Open Journal Systems (OJS) automates the process of manuscript submission, peer review, editorial review, article release, and article indexing. All of these elements are, of course, cited as major costs by established publishers intent on maintaining their current business models.

OJS appears to work in much the same way as automated systems being run by major publishers. In fact, OJS is already in use by more than 800 journals written in ten languages worldwide.

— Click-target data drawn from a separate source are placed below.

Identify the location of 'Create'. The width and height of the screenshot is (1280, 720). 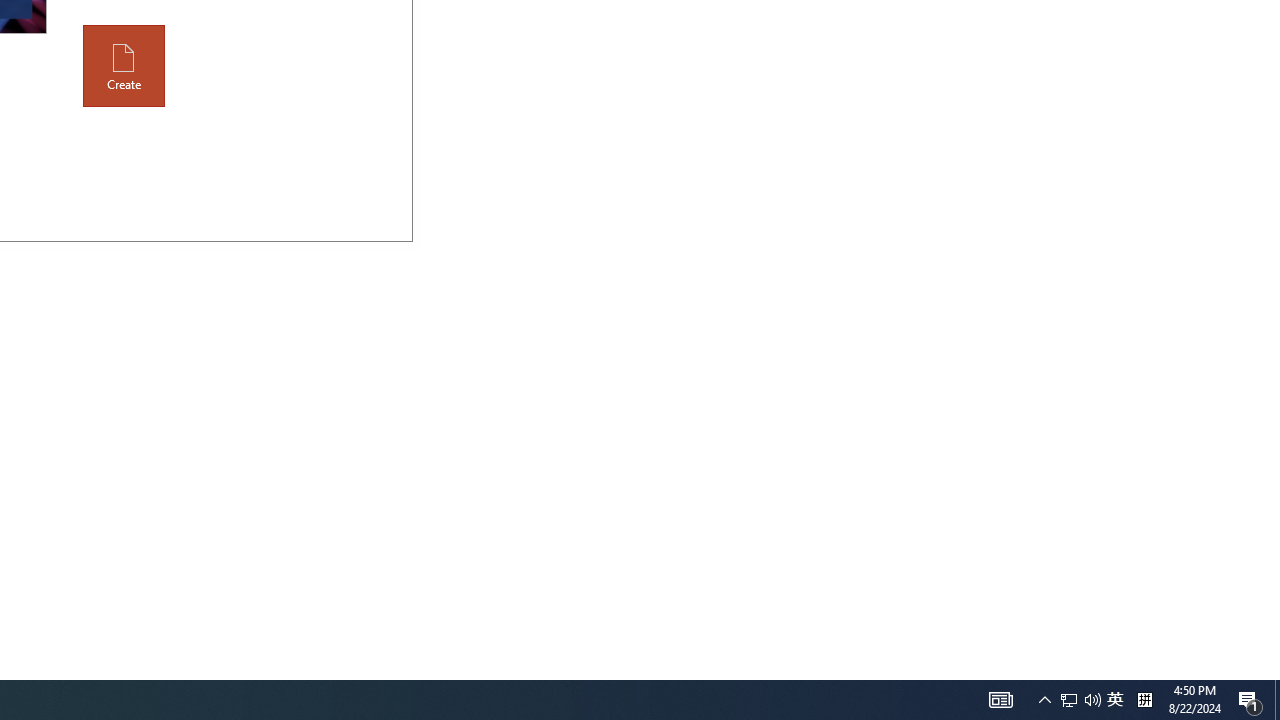
(123, 65).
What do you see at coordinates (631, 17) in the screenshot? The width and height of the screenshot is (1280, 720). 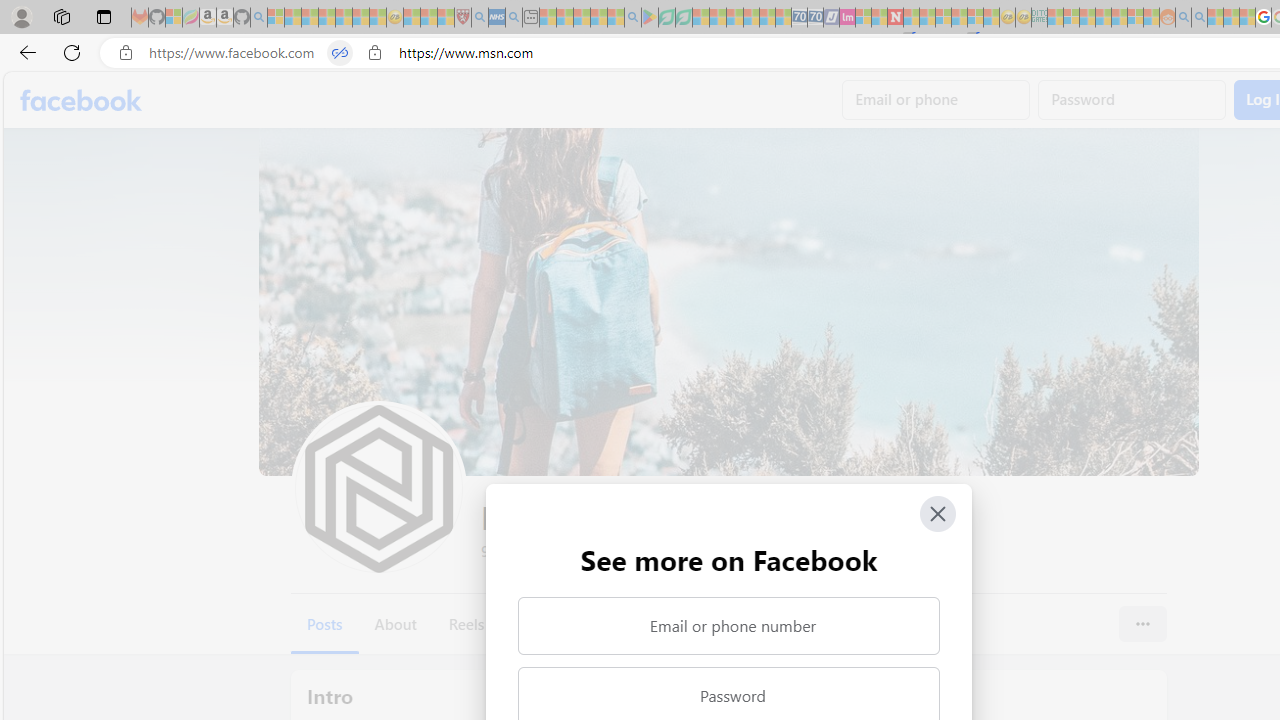 I see `'google - Search - Sleeping'` at bounding box center [631, 17].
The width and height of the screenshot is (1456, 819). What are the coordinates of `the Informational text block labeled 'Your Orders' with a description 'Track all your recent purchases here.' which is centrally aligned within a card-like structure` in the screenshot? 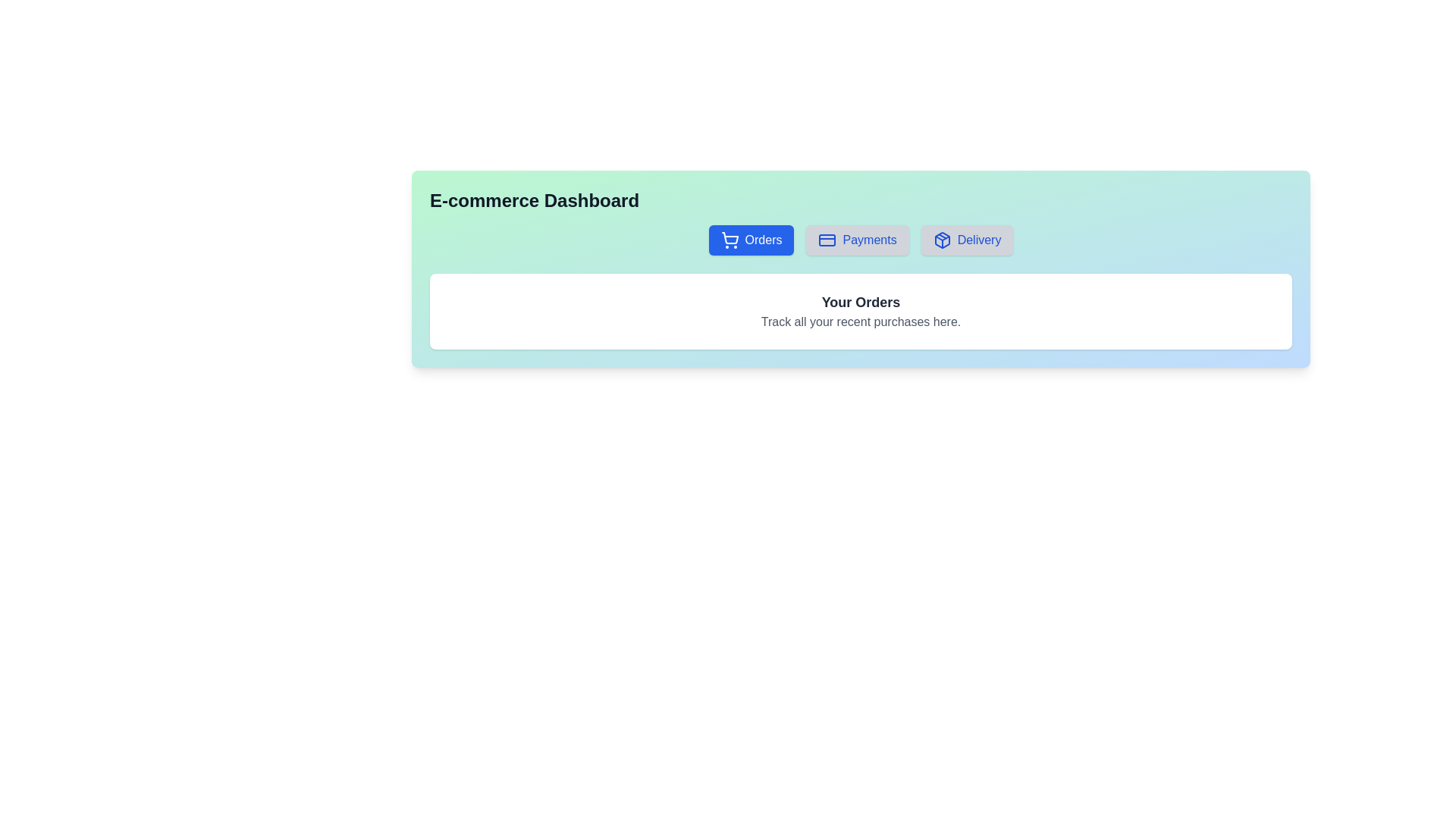 It's located at (861, 311).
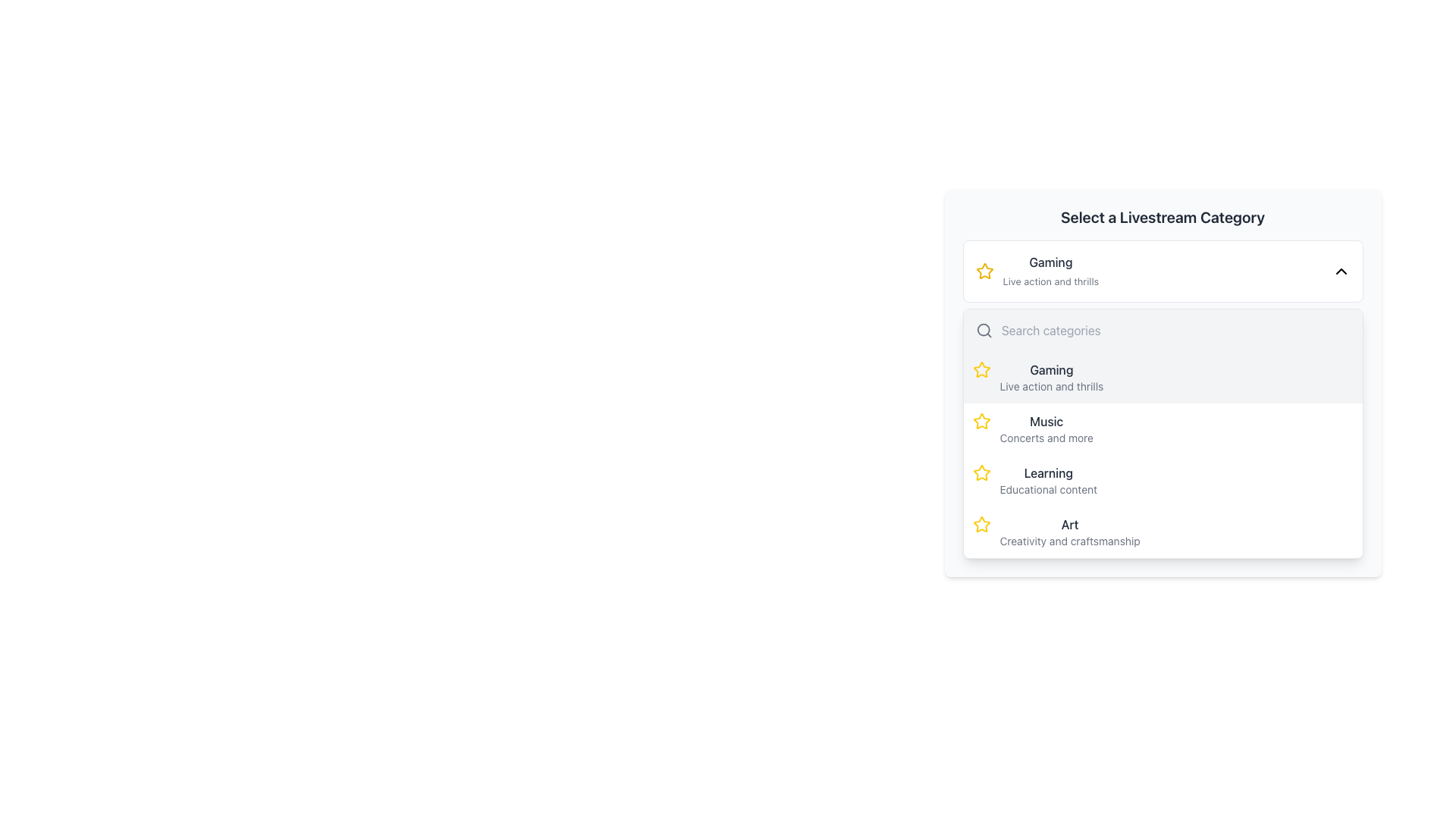  I want to click on the 'Art' text display, so click(1069, 532).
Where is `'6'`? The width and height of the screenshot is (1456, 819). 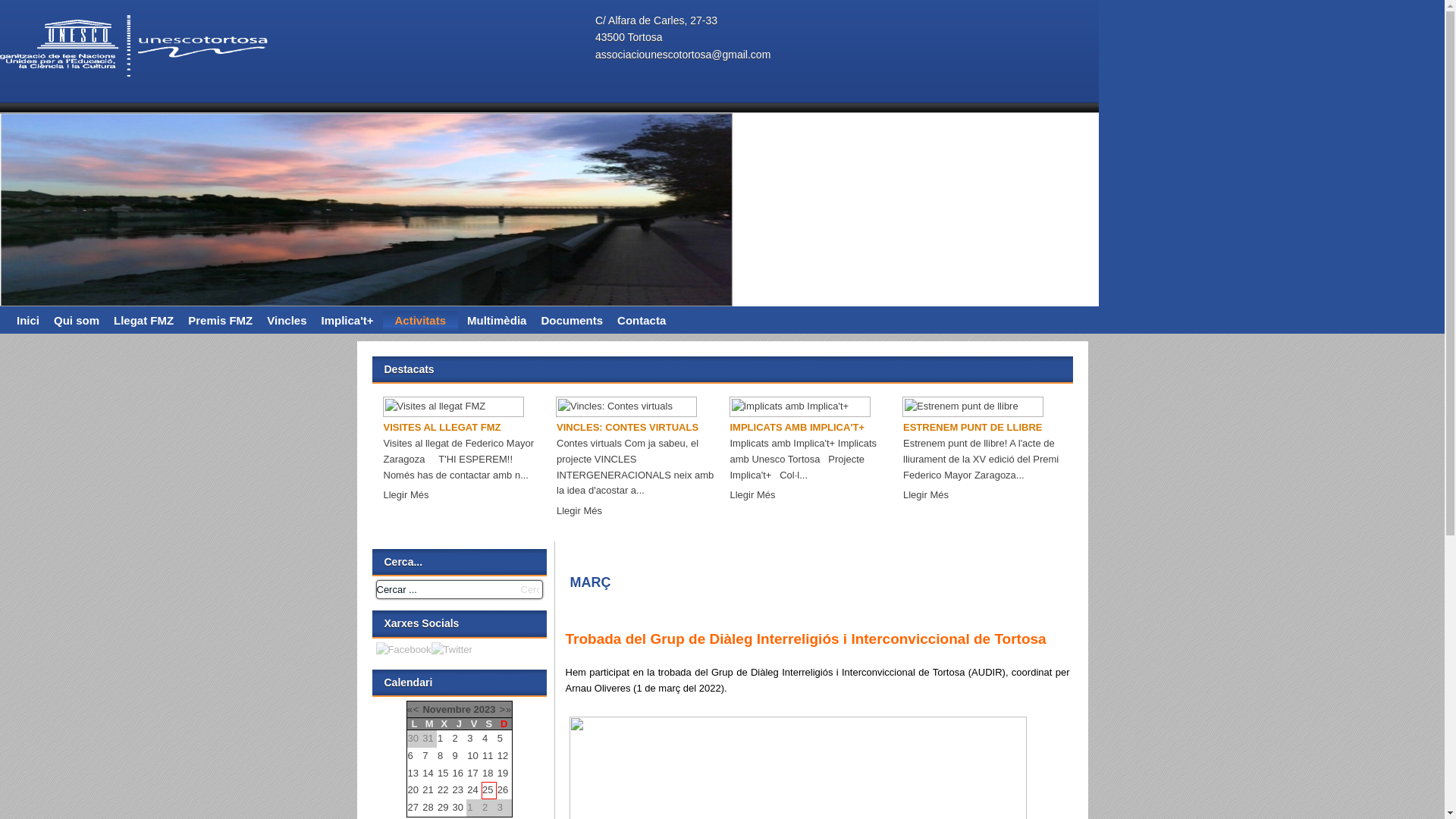 '6' is located at coordinates (410, 755).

Did I mention that OJS is free software - as in speech? The developers of OJS have licensed their work under the GPL, giving publishers the ability to control every aspect of how their journal management system operates. Standing out from the crowd will no doubt be an essential component of staying competitive in a world in which almost anyone can start their own journal.

Alternatives

And there's even better news: OJS has competition. Publishers can select from no fewer than seven open source journal management systems: DPubs; OpenACS; GAP; HyperJournal; SciX; Living Reviews ePubTk; and TOPAZ.

The Last Word

Open Source tools like Open Journal Systems have the potential to radically change the rules of the scientific publication game. By slashing the costs of both success and failure in scientific publication to almost zero, these systems are set to unleash an unprecedented wave of disruptive innovation - and not a moment too soon. What are the true costs of producing a quality Open Access scientific publication - and who pays? Will the idea of starting your own Open Access journal to address deficiencies with existing offerings catch on, especially in chemistry, chemical informatics, and computational chemistry? Before long, we will have answers to these questions.